Confinement : 250 personnes de métiers considérés comme "non essentiels" se regroupent pour faire entendre leur voix

Le collectif Nous, essence de la société, qui a vu le jour à Marseille, regroupe des personnes venant d'horizons professionnels différents mais partageant des valeurs communes. Cette crise sanitaire et écologique touche les métiers mais aussi les être humains.
Confinement : 250 personnes de métiers considérés comme "non essentiels" se regroupent pour faire entendre leur voix
Confinement : 250 personnes de métiers considérés comme "non essentiels" se regroupent pour faire entendre leur voix © NOUS
Ils sont acteurs, musiciens, restaurateurs, fleuristes, créateurs, auteurs, graphistes, sous-traitants, prestataires, etc. En pleine épidémie de Covid-19, leurs métiers sont considérés comme "non-essentiels" par le gouvernement pour ce second confinement.

Ils ont donc dû stopper leur activité dès le 30 octobre et jusqu'au 1er décembre minimum. Sans activité et sans revenus pour certains, les temps s'annoncent durs comme en mars lors du premier confinement. Combien pourront se relever de cette nouvelle épreuve ?

Une "volonté commune de crier notre ras-le-bol"
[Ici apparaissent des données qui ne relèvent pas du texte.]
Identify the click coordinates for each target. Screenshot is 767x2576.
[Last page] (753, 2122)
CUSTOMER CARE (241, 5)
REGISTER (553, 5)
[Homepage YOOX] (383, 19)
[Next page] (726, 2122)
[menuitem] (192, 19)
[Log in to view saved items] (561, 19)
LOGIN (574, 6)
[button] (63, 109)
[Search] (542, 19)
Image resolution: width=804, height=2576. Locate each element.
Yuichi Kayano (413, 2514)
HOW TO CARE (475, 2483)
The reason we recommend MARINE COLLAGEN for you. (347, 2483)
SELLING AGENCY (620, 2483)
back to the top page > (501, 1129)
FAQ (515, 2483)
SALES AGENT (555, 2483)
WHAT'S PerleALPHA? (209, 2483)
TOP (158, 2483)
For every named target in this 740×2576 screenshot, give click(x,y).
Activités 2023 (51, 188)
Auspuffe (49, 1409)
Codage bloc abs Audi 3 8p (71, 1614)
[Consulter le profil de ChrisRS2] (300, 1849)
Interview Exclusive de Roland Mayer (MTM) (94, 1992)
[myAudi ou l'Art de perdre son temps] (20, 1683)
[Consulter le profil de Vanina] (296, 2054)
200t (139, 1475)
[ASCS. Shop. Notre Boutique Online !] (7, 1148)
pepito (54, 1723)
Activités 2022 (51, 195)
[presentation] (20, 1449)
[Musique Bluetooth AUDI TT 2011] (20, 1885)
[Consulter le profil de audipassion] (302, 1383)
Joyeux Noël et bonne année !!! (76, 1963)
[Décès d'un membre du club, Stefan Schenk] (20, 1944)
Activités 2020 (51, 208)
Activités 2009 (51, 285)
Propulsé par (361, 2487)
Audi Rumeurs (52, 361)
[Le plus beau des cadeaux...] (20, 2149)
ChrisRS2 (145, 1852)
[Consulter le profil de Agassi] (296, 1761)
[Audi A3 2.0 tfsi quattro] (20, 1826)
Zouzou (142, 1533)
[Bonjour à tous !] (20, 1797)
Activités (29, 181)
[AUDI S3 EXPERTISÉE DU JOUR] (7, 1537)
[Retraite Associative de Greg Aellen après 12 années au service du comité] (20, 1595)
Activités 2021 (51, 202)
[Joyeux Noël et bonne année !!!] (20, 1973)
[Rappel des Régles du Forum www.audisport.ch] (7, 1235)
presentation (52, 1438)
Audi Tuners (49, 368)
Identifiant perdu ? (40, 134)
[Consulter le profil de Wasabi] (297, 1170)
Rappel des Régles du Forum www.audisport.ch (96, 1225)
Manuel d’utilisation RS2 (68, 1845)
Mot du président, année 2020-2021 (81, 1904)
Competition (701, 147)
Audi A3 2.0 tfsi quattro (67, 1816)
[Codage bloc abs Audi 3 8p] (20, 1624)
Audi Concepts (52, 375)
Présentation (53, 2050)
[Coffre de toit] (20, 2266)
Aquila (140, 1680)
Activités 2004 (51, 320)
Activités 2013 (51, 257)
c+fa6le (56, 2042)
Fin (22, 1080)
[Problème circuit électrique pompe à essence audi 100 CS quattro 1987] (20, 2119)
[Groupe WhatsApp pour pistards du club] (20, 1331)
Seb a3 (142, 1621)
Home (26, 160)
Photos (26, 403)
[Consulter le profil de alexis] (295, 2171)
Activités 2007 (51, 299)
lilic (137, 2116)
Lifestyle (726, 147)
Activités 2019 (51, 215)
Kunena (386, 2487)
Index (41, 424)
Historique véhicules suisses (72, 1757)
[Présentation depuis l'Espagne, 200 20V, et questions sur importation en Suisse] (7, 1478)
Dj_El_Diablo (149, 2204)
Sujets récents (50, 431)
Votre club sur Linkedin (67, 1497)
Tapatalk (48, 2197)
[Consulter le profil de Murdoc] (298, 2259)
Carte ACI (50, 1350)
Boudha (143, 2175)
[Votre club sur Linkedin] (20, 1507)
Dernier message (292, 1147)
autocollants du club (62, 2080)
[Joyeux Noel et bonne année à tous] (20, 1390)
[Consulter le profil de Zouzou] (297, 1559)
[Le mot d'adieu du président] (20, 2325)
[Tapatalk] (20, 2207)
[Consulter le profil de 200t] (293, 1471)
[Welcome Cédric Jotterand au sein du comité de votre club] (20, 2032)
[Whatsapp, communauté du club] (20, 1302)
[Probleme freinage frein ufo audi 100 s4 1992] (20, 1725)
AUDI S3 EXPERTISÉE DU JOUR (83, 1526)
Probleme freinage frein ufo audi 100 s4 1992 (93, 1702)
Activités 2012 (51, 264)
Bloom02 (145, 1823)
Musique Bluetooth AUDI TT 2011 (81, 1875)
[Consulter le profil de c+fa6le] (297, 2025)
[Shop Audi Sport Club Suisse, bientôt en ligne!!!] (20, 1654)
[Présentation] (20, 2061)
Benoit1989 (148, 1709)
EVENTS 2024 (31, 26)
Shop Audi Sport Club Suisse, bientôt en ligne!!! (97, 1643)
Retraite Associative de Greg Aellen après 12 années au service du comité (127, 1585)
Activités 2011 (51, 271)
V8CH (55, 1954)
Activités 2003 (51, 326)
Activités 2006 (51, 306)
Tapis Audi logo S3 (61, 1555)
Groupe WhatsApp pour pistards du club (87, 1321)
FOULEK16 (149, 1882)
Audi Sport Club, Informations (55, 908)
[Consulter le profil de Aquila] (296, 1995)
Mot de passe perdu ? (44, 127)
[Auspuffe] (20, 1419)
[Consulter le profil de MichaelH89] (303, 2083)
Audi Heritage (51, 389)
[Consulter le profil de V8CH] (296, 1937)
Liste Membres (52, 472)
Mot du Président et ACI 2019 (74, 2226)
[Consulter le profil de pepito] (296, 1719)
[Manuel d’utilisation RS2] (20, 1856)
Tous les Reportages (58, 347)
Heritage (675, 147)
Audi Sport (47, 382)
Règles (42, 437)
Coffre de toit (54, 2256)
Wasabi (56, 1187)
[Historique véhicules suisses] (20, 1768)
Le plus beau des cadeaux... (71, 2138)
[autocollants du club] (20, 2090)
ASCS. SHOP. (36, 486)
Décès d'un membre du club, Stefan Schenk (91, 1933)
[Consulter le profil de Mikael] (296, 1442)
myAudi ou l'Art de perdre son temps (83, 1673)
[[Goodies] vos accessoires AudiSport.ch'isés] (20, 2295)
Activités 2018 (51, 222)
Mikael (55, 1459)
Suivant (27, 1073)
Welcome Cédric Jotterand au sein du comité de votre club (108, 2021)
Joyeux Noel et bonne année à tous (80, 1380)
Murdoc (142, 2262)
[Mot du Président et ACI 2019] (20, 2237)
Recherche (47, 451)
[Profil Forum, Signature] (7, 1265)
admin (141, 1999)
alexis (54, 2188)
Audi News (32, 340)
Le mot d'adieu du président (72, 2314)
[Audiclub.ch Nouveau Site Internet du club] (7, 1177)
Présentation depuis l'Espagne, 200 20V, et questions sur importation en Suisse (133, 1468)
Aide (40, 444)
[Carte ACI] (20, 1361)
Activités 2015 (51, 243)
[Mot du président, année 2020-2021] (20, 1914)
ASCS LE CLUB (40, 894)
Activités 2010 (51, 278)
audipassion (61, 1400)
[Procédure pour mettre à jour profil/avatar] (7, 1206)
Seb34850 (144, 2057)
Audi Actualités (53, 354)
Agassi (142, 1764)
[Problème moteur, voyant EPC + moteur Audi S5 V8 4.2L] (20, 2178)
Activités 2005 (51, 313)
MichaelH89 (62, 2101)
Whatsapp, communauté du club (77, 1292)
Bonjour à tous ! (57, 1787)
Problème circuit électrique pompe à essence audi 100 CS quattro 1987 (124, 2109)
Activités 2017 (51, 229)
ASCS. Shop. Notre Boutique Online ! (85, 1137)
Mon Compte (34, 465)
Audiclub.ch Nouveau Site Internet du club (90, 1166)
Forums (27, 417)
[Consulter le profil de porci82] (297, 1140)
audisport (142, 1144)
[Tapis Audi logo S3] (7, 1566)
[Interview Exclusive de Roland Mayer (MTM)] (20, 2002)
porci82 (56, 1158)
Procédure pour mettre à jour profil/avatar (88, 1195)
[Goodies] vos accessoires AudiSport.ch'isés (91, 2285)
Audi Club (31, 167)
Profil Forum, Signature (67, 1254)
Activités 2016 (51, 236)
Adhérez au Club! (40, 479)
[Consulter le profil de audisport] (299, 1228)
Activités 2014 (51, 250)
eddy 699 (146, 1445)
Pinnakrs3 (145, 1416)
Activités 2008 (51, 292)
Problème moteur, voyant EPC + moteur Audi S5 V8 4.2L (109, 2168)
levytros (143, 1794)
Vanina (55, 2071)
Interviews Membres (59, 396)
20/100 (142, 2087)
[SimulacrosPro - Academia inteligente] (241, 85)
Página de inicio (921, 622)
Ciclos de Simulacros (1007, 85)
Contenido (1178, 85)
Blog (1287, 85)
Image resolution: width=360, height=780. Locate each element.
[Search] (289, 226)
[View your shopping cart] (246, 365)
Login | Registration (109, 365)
Des professions qui ne sont pas forcément fédérées en syndicat pour se défendre, ou qui n'avaient jamais eu besoin de revendiquer ou manifester jusque-là. D'où l'idée de s'unir au sein de ce collectif nommé Nous, essence de la société.
 

"Ce collectif vient de notre volonté commune de crier notre ras-le-bol, et nous avons été rejoints par d'autres personnes qui eux continuent de travailler dans des secteurs considérés essentiels comme des personnes du monde hospitalier, des travailleurs sociaux, des chauffeurs routiers, des membres d'ONG...", précise Barbara, employeur du spectacle et membre du collectif. Ce dernier regroupe à présent 250 personnes et se veut participatif et fédérateur.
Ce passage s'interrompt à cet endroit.